You are right
I missed out on some critical data:
The box is just playing a relay domains are lsearched in a flat file (only 15 entries) en pushed to the appropriate internal AV boxes.
The OS is a standard redhat linux 8.0 with an ext3 filesystem but the system seems to be more CPU bound than IO bound since it is forking itself to dead.
The standard acl is generating tons of dns traffic as it tries to verify the addresses.
Apparently this is not cached ... or I missed a setting here...
If I send 1000 messages to the same destination domain it does an mx lookup of the sender and recipient domains for each of them.

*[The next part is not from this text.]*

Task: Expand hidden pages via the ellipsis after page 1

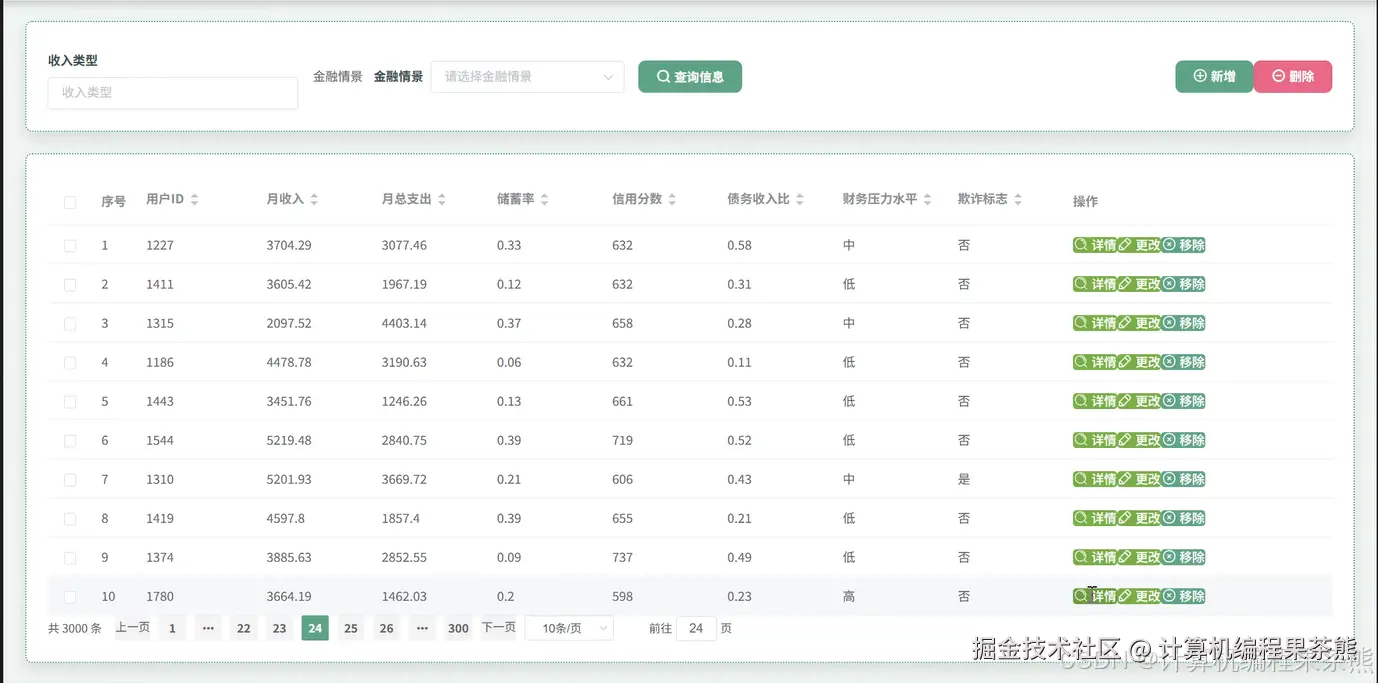Action: (207, 627)
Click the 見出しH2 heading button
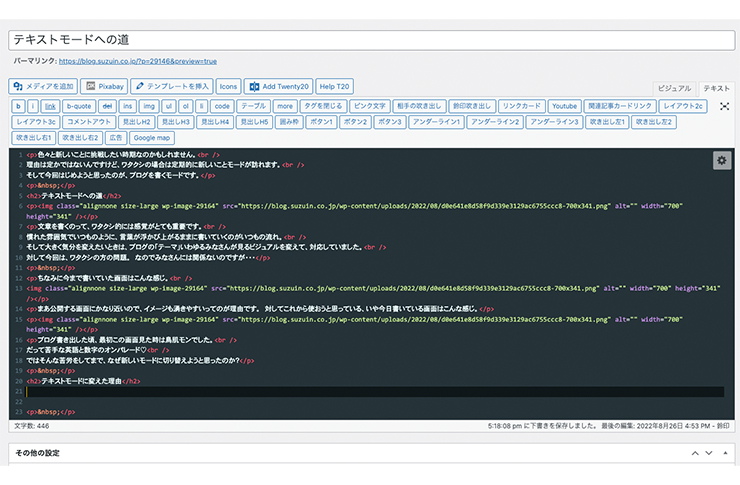Screen dimensions: 740x485 tap(135, 122)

I have tried both with a local caching nameserver (on the box) and one on the same segment without a significant difference
The box is handling a mix of in/outbound mails which includes some mailings to customers (batches of 20.000 and more) and the normal corporate mail stuff/spam.
Indeed I'll try to fiddle with the load/queue settings to keep system load on a reasonable level but I was just surprised/afraid that this will keep my max concurrent smtp sessions to something around 50 and that performance will drop further when adding more checks (e.g. rbl, local antispam rules) and some rewrites
50 concurrent sessions is not giving the throughput of 120K/mesg.
Thanks for your tips.
Ronny
On Thu, Apr 03, 2003 at 11:41:55PM +0200, Nico Erfurth wrote:
> Ronny Vaningh wrote:
> > Hi
> >
> > I want to persuade my boss to migrate our mailsystems to exim.
> >
> > I tried to stress test my mailserver running 4.12.
> >
> > The hardware is a dual P3 XEON700 with 1 GB of RAM
> > RAID1 message spool and separate RAID1 system/log partition on 10Krpm
> > scsi disks.
> >
>
> How you handle your domains, what kind of database do you use?
> Do you run a local caching-daemon?
> What OS do you run?
> What filesystem do you use?
> Do you want to do normal mail-delivery or mainly mailinglists/newsletters?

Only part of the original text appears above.